The three phase clinical trials and subsequent regulatory procedures constitute 60 to 70 percent of development cost of a new molecule. Possible failures of drug compounds during the course of human trials is another huge risk the drug manufacturers take before the drug is launched in the market. It is in consideration of these factors, research-based pharma companies and their associations often claim that the overall cost of bringing a new molecule into the market ranges from 500 to 800 million US dollars. Neither anybody has verified this claim so far, nor any pharma company has ever come forward with the actual cost of bringing any particular molecule into the market. The argument here is that they need business secrecy. But the kind of secrecy the pharma companies maintain about the drug safety before and after its launch is not acceptable. Successful completion of clinical trials is inevitable and perhaps the most crucial part of any new drug development programme. Everyone in the industry and the government knows that there is no escape from this procedure. And as the trials involve several thousands of patients and healthy volunteers worldwide, necessary regulatory permission has to be obtained and elaborate procedures have to be followed.

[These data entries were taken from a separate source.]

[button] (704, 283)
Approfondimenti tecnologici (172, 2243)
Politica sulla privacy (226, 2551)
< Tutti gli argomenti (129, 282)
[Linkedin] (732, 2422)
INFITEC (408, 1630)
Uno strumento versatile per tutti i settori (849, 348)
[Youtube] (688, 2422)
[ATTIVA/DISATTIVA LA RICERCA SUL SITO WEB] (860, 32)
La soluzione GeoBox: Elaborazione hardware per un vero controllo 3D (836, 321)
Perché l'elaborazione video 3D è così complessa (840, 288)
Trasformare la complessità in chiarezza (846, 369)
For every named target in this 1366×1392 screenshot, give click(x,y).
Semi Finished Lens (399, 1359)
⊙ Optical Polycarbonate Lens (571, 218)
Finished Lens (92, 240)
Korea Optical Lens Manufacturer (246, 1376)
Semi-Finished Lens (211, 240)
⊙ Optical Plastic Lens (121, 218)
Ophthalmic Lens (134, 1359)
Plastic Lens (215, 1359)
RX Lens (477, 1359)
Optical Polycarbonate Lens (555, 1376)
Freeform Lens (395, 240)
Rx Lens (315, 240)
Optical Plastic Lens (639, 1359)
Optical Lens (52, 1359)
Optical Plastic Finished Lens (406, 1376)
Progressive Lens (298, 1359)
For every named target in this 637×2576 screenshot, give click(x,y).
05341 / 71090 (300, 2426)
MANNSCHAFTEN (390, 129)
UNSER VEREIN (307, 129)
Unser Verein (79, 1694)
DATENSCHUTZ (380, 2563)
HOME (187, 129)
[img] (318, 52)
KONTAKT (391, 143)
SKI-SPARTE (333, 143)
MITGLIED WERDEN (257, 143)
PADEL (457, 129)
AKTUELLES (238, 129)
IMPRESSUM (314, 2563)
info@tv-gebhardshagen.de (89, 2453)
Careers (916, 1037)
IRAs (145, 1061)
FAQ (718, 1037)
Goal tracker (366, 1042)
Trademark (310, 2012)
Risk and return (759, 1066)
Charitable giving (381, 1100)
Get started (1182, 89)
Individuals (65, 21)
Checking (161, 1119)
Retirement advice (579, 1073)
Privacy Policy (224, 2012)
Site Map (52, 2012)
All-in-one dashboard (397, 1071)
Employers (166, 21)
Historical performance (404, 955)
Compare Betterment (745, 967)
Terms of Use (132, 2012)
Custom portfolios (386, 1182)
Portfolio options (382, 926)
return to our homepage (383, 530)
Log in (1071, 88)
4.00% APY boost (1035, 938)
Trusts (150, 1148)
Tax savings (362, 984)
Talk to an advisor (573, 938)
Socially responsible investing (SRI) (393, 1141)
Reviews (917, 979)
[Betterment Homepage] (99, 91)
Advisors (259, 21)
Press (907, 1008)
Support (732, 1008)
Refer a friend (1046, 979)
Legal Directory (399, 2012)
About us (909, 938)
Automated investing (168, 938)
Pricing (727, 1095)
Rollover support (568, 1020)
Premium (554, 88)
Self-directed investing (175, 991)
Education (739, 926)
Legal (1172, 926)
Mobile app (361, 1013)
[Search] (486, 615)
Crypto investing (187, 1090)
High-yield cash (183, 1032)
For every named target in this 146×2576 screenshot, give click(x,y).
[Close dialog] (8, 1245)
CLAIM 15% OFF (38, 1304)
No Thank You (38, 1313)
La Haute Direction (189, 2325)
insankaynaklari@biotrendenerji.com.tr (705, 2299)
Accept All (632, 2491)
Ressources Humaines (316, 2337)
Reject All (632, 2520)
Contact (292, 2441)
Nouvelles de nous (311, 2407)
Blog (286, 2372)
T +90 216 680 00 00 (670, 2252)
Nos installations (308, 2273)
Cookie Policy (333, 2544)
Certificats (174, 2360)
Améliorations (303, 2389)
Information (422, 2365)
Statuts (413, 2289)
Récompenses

The regulatory authorities routinely give permissions for trials after submission of toxicological reports, pre-clinical data and other relevant documents. But the question here is whether any monitoring of clinical trials is done by the regulatory authorities once the permission for clinical trials is granted. Unfortunately no such system exists in many countries including in India. There is no practice of providing the names of trial centres, investigators and human subjects to the Drug Controller General of India, according to the principal investigator who conducted clinical trials of ragaglitazar at NIMS in Hyderabad. In the case of ragaglitazar trials, Novo Nordisk has also gone on record that it has no details about the persons who have participated in the trials in India. This only shows that apart from the principal investigator, the only others who can have any knowledge about the trial participants and their conditions is the members of the ethics committee attached to the trial centre. How effective are these ethics committees is a matter for debate. Does the DCGI have a system of questioning the ethics committee? There has to be adequate transparency in the conduct of clinical trials as it involves lives of thousands of human volunteers who are usually not well informed. There is no system of checking how informed consents are obtained. Secondly who is verifying whether the patients understand the dangers inherent in such trials? The technical press needs to be involved in this process with access to meet the human subjects and the investigators. The responsibility of DCGI should not end with just granting approval for clinical trials to a drug company. The office of the DCGI must have complete knowledge of different stages of clinical trials and conditions of patients undergoing trials. It is high time the Indian Council of Medical Research and DCGI worked out a procedure to monitor clinical trials in this country.